## Passage shown
Karl Robinson, manager of MK Dons, goes to a behavioural expert. He cited one example where he’d tried to make eyeball contact with a player who was performing badly and called him a prick – he wouldn’t return his gaze. The expert told him to be careful, because you don’t know what’s happened to this lad in his upbringing. He might come from an abusive background – your anger might impact and damage him. Anyway, what’s the point of screaming and shouting? If you don’t believe me, try this at home: think about a really important decision you need to make, one that could affect your job or family – and scream your lungs out at the same time. It doesn’t work, it’s a distraction.

Is being a manager easier these days?

The opposite. Last season, there were no fewer than 62 managerial changes out of 92 clubs. 47 were sacked, 15 resigned. The average tenure of a manager is less than 15 months. Shaun Derry, who was manager of Notts County for 18 months, told me about his sixth game in charge. He’d had a tough start to the season and he looked behind him at the club chairman’s “guest” seats and saw 17 unemployed managers sitting there, all willing him to fail so they could have his job. It was like a row of vultures. The pressure is mental.

## Aim of the task
Repeat word for word the part of the passage on football managers starting at "The opposite. Last" and ending at "pressure is mental.".

## Data records
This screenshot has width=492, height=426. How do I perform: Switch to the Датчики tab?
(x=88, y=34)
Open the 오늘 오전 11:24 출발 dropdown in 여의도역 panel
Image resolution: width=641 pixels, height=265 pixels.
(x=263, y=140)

## Solution for this exercise
The opposite. Last season, there were no fewer than 62 managerial changes out of 92 clubs. 47 were sacked, 15 resigned. The average tenure of a manager is less than 15 months. Shaun Derry, who was manager of Notts County for 18 months, told me about his sixth game in charge. He’d had a tough start to the season and he looked behind him at the club chairman’s “guest” seats and saw 17 unemployed managers sitting there, all willing him to fail so they could have his job. It was like a row of vultures. The pressure is mental.